• _Exercise_: Nothing but the lines from the one with "Task: Click into the 发布你的评论 input box" down to the one with "Open the Podcasts navigation tab" should be returned, exactly and with both ends included, from the material below.

• _Material provided_:
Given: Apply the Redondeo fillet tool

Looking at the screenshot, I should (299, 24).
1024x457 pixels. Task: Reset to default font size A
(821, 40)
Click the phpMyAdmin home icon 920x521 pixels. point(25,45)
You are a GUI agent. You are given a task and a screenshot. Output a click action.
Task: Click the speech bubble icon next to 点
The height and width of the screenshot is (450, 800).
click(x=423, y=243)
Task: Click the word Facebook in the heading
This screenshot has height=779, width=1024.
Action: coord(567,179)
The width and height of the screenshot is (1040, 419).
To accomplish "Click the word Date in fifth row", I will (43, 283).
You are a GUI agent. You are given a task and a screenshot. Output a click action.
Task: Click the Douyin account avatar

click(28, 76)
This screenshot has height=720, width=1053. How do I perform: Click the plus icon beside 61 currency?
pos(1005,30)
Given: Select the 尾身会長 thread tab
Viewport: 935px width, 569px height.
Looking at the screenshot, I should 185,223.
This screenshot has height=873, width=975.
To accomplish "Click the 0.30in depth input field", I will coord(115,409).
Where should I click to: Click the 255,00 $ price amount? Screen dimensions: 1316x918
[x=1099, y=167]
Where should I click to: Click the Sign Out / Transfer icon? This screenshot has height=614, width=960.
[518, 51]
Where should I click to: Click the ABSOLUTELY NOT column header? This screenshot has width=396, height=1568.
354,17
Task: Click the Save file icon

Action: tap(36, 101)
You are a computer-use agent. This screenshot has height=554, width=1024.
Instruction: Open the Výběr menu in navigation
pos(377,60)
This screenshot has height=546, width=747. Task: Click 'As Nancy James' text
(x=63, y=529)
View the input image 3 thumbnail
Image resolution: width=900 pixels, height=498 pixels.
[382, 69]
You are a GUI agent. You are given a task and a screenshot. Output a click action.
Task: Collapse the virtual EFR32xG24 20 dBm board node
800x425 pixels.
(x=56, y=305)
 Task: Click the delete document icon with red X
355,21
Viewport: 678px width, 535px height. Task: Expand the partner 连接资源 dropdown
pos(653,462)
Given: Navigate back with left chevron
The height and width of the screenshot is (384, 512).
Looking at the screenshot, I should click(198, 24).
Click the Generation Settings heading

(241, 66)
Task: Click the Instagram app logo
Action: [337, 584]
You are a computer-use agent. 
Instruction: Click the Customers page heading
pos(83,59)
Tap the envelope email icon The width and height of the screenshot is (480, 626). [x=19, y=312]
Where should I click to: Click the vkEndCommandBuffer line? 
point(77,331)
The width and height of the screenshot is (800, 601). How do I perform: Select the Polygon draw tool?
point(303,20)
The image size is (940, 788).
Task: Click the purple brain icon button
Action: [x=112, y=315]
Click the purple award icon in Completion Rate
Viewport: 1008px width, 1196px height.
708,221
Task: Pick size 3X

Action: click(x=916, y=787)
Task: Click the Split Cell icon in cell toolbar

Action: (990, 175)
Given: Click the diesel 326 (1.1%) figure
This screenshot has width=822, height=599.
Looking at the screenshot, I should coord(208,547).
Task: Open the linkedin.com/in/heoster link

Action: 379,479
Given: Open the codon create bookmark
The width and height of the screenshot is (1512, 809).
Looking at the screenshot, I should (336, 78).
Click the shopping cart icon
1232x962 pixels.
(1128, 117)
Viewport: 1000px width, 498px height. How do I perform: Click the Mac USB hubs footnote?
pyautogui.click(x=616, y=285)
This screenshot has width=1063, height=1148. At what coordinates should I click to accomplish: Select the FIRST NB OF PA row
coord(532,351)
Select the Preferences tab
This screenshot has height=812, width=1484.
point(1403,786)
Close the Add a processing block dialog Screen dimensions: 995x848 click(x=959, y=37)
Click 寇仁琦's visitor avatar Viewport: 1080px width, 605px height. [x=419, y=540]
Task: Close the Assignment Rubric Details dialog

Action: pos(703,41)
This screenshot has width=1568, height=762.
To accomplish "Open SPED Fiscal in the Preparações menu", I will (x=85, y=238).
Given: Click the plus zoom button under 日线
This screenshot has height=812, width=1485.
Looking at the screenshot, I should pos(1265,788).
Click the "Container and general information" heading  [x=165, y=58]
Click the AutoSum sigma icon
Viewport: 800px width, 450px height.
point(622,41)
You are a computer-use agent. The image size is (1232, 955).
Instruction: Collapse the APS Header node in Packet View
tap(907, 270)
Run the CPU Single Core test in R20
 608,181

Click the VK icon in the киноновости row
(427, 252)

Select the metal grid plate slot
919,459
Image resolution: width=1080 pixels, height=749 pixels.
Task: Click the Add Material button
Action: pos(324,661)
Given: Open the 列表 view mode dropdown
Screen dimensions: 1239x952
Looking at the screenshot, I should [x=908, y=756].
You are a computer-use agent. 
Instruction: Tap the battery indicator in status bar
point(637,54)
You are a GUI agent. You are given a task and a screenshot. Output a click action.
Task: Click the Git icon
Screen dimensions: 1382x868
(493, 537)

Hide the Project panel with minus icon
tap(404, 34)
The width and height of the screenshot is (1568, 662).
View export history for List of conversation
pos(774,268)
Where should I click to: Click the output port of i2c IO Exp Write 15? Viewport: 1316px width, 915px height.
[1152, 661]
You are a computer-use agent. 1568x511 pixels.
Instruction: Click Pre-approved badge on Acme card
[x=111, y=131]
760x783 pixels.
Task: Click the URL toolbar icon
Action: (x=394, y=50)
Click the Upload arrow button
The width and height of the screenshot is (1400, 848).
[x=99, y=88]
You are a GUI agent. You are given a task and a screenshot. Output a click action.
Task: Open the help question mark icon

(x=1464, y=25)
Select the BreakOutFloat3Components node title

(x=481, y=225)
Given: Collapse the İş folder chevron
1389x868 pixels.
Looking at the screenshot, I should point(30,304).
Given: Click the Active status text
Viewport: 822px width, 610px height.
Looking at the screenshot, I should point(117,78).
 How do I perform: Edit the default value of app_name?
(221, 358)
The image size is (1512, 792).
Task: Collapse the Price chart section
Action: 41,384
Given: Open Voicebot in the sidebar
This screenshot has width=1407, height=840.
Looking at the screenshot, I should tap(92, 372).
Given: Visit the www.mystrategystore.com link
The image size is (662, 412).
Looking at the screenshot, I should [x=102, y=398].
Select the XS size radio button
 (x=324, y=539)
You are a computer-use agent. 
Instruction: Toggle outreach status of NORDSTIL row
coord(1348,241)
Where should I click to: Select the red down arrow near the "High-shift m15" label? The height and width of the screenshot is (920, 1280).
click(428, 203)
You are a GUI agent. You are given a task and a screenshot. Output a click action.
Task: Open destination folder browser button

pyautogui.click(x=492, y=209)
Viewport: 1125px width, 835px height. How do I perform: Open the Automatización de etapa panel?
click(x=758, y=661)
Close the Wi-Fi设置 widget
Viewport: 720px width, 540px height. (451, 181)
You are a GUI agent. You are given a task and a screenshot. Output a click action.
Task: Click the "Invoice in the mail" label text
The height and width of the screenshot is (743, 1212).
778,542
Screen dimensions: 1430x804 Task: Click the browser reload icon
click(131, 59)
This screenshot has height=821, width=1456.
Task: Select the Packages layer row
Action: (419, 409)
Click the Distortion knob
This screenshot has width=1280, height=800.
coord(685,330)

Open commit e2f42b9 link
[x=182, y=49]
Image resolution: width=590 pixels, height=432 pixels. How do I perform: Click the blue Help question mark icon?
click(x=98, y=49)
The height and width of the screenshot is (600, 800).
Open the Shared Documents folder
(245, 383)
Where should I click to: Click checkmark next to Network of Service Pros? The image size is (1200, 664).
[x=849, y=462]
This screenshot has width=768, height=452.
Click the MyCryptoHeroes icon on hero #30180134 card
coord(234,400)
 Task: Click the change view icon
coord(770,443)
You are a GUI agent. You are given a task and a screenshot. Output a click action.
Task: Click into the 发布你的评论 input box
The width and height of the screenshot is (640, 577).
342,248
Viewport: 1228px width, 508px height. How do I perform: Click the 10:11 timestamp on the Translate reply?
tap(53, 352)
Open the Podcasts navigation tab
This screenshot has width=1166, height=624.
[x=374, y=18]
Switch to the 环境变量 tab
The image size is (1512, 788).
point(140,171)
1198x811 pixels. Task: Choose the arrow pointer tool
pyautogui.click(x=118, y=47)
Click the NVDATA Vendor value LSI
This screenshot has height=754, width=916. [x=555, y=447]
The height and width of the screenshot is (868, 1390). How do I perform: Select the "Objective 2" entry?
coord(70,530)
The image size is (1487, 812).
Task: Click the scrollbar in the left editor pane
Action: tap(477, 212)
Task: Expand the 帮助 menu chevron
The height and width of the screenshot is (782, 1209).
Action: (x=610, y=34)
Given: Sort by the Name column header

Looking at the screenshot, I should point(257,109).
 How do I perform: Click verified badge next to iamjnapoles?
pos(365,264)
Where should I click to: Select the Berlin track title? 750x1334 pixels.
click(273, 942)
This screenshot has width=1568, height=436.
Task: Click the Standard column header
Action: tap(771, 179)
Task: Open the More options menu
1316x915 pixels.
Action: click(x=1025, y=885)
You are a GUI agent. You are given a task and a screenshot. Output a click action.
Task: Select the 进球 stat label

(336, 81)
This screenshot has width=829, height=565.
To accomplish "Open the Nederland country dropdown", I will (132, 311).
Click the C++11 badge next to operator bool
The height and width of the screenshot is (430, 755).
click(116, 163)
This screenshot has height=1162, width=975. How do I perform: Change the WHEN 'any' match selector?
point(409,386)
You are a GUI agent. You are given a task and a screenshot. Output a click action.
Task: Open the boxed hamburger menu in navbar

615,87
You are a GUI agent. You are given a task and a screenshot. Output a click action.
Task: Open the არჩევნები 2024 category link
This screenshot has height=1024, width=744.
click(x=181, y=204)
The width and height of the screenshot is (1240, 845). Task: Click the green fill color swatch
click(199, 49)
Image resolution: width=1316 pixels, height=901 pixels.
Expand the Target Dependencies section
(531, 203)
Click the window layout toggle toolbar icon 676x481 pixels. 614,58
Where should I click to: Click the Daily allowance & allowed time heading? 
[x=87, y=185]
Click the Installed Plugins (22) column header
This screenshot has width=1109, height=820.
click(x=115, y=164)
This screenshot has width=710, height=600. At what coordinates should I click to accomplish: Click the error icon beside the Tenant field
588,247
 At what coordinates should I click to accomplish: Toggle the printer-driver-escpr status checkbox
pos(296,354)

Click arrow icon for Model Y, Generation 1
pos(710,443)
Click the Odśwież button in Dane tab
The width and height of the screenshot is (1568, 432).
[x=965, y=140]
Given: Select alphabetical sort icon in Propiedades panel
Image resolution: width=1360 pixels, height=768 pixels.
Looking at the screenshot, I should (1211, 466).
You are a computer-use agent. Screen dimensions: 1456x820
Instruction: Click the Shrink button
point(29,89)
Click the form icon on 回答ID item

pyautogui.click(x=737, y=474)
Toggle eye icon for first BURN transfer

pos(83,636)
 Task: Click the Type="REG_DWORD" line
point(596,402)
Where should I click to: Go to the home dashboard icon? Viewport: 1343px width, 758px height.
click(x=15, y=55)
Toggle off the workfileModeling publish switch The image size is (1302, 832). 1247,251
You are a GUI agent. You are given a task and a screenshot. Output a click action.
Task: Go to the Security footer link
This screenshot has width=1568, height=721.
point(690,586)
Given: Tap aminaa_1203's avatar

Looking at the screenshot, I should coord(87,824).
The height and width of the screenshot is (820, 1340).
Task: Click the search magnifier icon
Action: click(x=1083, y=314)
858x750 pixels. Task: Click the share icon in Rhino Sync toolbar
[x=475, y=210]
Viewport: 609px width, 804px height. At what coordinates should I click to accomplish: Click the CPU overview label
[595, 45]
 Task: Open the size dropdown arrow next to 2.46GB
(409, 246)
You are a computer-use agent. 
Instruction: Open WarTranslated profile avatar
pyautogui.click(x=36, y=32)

• _Exercise solution_:
Task: Click into the 发布你的评论 input box
The width and height of the screenshot is (640, 577).
342,248
Viewport: 1228px width, 508px height. How do I perform: Click the 10:11 timestamp on the Translate reply?
tap(53, 352)
Open the Podcasts navigation tab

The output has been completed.